I think perhaps that your argument stems from ideological views rather than an objective analysis of the facts. The CSIRO Wi-Fi technology happened as a byproduct of their research into radio astronomy. Do you really think that businesses can be relied on to do all the work required for astronomy? Is there are big market for that sort of thing?
Re:umm (Score:3, Insightful)
maybe cos its a government research organisation, not a commercial company. maybe the difference is that many other government research orgs are quite happy to sink countless millions in taxpayer-funded grants into new tech that is merely ripped off by commercial companies, so that taxpayers get to pay for it twice-over.
Really?
First: lets set the record straight, they didn't invent wifi. It was working long before they got involved. They merely improved it, by applying state of the art backscatter minimization techniques already well known in the radar and UHF radio industry so that it could penetrate walls, and work in confined spaces.
CSIRO patented an idea. An algorithm. A mathematical formula for signal timing. Its exactly the same thing as MP3 patents, or the patents (expired) on GIF images. Had an american company done this, even a publicly funded one, you would have been all over them as patent trolls. But because its Australian it gets a pass?!!?
Second, instead of setting up a company or licensing others to set up companies to produce products they publicized their work, waited till it was widely adopted, then started suing people.

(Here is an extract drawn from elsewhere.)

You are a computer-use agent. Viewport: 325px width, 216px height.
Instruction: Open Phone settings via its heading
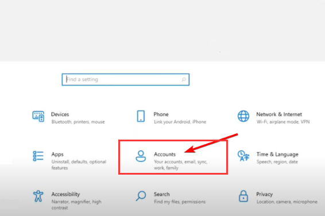point(161,114)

They initially released it for open use, not expecting much. Even when the world+dog decided they wanted laptops they did nothing to license it. Only when it became ubiquitous did they jump in with lawyers.
If it was tax payer funded, it already belongs to the people.
People weren't paying for it TWICE until CSIRO decided to sue. So the very thing you condemn was brought about by the action you applaud.
Only when they started patent trolling did those licensing fees get passed on to the consumer to pay yet again for something they had funded and contributed to the community. Routers cost money to build.
Is CSIRO returning any monies to the Aussie Taxpayer? Is their government funding in any way reduced in light of their licensing revenue? Nope.